I get it. So Javier Bardem was simply speaking in a realistic way.

Exactly, but he had to become an international star before all the Spanish audience was ready to accept that he is really good.

Above, from Before the Fall (Tres Días)

Javier: Yes, this is true but this is not the entire story. We are also dealing with something innate in Spanish culture. Nacho's movie TimeCrimes is a movie about time travel, and my movie is about an asteroid coming toward earth which will destroy it. You know that one or two months before our films were to be released, all the word on the street on the internet was that, Oh, these movies will be crap because they are just Spanish films

The internet is wonderful in many ways but it can be really damaging to new work because there is so much on the net that is simply stupid gossip.

Yes -- the word was that Tres Dias (Before the Fall) would be ridiculous because it was a Spanish movie trying to present the apocalypse.

That is ridiculous. Why should not a Spanish movie be able to tackle any -- any -- subject at all? The movie may end up being crap, or it may be good, but why pre-judge it? Is this some attitude left over from Franco?

Nacho: Well, today, being a filmmaker in Spain, for the common man it means that you are in political terms, that you are on the wrong side. If you are a Hollywood movie then you are on the left side. Spanish movie are helped along a lot with money from the government Not a big percent but, still, something. Some people are pretty upset by this and that we don't deserve to be helped by public funds.

Javier: It is also other things here too. We are still very critical of ourselves, and the political stuff is there, too. So we make movies that are not so political.

Were these both your first movies?

They answer, Yes and Yes

Did you also make shorts first?

Yes and yes again.

Nacho: And when you are a Spanish short filmmaker, you have this good feeling surrounding you. People love you because you are a filmmaker of shorts. And you are kind of cute, and you are making films that maybe win a prize or two outside of Spain. But, oh, when you stop making these shorts and move on to feature films, then you are in trouble. Instead of being a hero you are a problem. Maybe it all comes back to the fact that we do not believe in ourselves.

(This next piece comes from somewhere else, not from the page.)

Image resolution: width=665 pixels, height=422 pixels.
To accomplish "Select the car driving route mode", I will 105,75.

Javier: It all comes back to the problem that if people think it is a Spanish movie then it will not be a good movie. And they don't go to it.

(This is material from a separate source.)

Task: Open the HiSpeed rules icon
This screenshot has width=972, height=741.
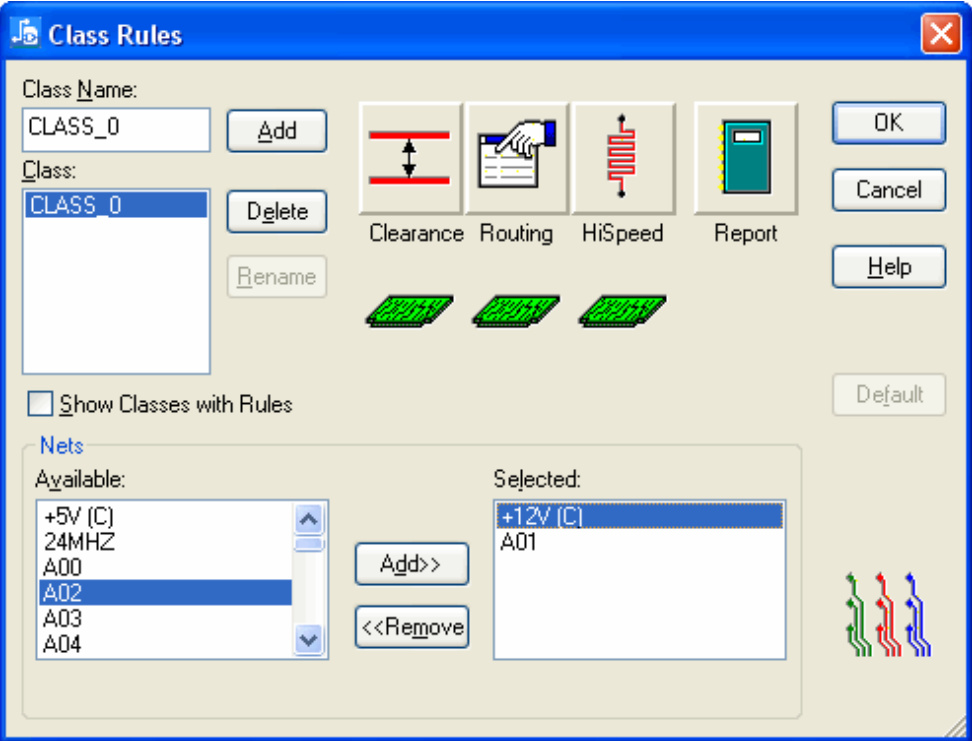Action: coord(622,158)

Did you guys see La Soledad -- the film that won last year's Goya for Best Picture?

(Nacho did, Javier did not.) Nacho: I liked it.

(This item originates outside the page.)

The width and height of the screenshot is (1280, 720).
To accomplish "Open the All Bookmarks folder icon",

I think your country should be so proud of itself that you voted it Best Picture. This has never happened so far as I know in any western country: picking an art film, even an art film that was accessible, as Best Picture.

At this point, the PR person appears and grabs Nacho away from us, so Javier and I continue talking.

Tell me how you came to film Before the Fall (Tres Dias).

Well, I did not have much money but still I wanted to do something that was different, special, that had not been seen before, that would make people say, Wow-- that sequence was very cool! I wanted to make a movie that had the feeling of one of the fairy tales I had loved from my childhood -- like Hansel and Gretel but a movie that was very dark. But also that the film would have a redemption story to it. And it would all come about at the end-of-the-world.

Did you ever see a move called Last Night from the Canadian Don McKellar.

No, but they told me about this film during my interviews.

I somehow think my movie is not a great as this one, but still, I tried to keep my focus on the family, and the connections , the tenderness of the children, even through all the brutality and pain.

Although this ended our official interview, I spoke to both directors later, after their films had screened -- to a good response -- at SCN, and later still, at the luncheon attended by distributors, filmmakers and press, where both directors seemed hopeful about further release of their films in the original language, and of the possibility, fingers crossed for a good result, of that equally anticipated and scarifying "remake."